Now that I’ve had an opportunity to look at some reaction from around the country from yesterday’s results, I’m noticing a couple themes.
First of all, Matt Bevin’s victory in Kentucky confounded the pollsters and political pundits who thought a TEA Party ticket couldn’t win despite the fact Mitt Romney carried the state two years ago. Even Fox News bought into this narrative, although they based their work on an AP story. Needless to say, the liberals in the media were quick to blame national anger for Bevin’s triumph. Obviously the people who thought they had run the TEA Party into the ground didn’t count on the people thinking for themselves and seeing past the leftist narrative.
Also lost in that win was the fact Bevin’s running mate, Jenean Hampton, is a black female near-political novice, and as such became the first black person to win statewide office in Kentucky. Yes, she ran as part of the ticket and not separately but in a close election as this was expected to be having the wrong running mate can be the difference between celebrating and conceding.
(By the way, as of January there will be just two black LGs in the country – Hampton and Maryland’s own Boyd Rutherford. The story fails to point out the obvious – both are Republicans.)

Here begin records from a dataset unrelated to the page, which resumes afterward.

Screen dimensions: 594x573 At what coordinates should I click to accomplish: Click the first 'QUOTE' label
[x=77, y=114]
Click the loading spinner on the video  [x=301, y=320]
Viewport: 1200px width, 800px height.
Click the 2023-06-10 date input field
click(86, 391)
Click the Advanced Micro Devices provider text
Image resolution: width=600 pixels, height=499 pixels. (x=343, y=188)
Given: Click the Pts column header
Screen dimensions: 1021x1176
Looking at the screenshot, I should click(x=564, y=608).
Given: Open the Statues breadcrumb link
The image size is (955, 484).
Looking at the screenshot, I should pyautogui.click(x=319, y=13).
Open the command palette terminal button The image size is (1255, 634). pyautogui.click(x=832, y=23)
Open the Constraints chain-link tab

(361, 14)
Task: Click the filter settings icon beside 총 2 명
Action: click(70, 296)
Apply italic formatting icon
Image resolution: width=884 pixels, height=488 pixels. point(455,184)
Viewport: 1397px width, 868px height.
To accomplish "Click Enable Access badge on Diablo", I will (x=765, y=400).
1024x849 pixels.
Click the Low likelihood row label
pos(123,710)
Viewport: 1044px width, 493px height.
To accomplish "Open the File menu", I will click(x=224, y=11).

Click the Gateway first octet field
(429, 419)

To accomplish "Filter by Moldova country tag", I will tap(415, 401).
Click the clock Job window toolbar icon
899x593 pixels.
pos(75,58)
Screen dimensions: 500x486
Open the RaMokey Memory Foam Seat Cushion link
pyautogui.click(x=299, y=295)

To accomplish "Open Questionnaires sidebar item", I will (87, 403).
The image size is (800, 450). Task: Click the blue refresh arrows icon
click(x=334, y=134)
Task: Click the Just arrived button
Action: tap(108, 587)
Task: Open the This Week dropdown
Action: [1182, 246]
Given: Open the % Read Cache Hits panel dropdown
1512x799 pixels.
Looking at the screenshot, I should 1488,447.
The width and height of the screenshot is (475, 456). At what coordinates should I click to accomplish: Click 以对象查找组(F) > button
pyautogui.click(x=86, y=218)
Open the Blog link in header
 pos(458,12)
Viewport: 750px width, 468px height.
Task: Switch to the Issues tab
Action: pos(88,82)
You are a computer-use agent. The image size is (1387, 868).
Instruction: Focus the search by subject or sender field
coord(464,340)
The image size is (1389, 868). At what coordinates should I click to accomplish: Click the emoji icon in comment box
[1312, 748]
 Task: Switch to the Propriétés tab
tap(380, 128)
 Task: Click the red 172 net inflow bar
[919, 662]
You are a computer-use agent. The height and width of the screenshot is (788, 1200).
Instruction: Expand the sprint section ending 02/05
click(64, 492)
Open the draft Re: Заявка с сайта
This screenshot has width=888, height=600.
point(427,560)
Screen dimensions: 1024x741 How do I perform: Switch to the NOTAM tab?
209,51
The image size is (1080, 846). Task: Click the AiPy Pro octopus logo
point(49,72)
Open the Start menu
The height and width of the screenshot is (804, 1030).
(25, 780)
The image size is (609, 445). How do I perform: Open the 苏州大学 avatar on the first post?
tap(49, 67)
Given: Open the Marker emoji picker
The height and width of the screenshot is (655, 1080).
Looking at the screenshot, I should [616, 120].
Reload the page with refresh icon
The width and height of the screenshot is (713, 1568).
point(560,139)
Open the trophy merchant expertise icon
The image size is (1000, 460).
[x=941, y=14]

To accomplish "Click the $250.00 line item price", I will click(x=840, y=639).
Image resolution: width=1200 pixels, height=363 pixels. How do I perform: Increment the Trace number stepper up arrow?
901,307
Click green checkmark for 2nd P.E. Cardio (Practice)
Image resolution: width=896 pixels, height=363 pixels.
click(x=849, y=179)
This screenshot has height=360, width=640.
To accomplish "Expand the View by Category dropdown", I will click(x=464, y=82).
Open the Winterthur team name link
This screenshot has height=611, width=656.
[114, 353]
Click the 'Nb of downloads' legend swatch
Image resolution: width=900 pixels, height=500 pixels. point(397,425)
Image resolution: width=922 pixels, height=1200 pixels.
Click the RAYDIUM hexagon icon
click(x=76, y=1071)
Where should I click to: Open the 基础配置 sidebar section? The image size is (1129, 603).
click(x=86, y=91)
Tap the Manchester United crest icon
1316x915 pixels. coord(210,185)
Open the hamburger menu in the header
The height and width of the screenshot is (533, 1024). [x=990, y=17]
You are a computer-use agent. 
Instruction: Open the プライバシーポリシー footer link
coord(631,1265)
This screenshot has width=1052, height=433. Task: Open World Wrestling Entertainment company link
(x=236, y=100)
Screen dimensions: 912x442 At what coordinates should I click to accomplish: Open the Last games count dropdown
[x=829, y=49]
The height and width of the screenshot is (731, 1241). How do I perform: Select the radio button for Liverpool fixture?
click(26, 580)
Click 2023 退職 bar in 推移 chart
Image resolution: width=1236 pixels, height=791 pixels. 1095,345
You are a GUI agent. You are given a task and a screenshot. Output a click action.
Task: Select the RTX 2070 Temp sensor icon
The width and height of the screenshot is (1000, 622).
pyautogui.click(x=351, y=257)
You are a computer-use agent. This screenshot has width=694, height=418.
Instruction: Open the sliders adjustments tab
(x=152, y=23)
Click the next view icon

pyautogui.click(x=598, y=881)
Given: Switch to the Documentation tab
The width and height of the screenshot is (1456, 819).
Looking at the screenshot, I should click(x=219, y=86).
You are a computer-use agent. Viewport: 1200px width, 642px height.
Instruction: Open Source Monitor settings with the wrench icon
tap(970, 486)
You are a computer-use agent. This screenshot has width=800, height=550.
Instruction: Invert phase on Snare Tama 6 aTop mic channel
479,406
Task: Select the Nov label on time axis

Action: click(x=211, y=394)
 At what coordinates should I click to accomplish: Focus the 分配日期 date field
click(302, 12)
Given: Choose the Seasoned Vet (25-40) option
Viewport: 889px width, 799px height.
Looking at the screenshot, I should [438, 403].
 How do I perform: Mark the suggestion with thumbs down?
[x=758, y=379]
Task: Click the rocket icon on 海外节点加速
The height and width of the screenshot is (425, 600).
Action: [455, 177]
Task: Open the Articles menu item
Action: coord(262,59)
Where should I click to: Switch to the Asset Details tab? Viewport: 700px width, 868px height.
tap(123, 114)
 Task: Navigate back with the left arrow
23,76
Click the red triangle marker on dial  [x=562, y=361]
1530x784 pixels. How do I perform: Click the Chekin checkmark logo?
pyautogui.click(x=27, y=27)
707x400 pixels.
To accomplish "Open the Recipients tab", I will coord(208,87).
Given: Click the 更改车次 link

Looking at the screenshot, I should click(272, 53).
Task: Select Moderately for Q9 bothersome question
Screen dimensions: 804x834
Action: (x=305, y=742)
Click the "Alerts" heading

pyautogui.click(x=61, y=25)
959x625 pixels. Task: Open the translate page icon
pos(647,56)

It’s even more interesting that Bevin’s support of Kim Davis didn’t hurt him, either. So you have a guy who ran against Obamacare and backed the faith-based civil disobedience of the Rowan County clerk, who was elected as a Democrat. If you believed the media and most of the GOP elite, Kentucky would be a lost opportunity for the GOP, but it turned out to be another GOP pickup. Obviously Bevin’s message against Obamacare and for school choice scored with Kentucky voters.
Speaking of surprising victories, it was assumed that Houston’s HERO legislation would be approved by voters. Instead it was crushed by 24 points and supporters were quick to blame its demise on opponents dubbing it the “bathroom bill.” The same was true in Maryland, but there wasn’t much interest in bringing it to the ballot, especially from the state Republican Party.
On the other hand, a few years ago the left successfully shifted the narrative on in-state tuition for illegal aliens from that fact to the image of “Dreamers” who were here through no fault of their own. They had over a year and a half to suck the passion out of the fervent opponents because the original bill passed in 2011 but the vote came in 2012.
As races move up the chain from local to state to national, the messaging becomes more important. This is why the revolt after the CNBC debate is so important. The moderators tried to promote their message but Ted Cruz and the others would have no part. Instead, they would prefer to put their own message out without the filter, in much the way Ronald Reagan succeeded in swaying public opinion his way.
Thanks to a trick of the calendar, we still are over a year away from the 2016 election. It appears the battle will be between a message of class envy and free stuff (that really comes at a cost) versus a message that we need to roll back the excesses of government, put it in its proper place, and make it more responsive.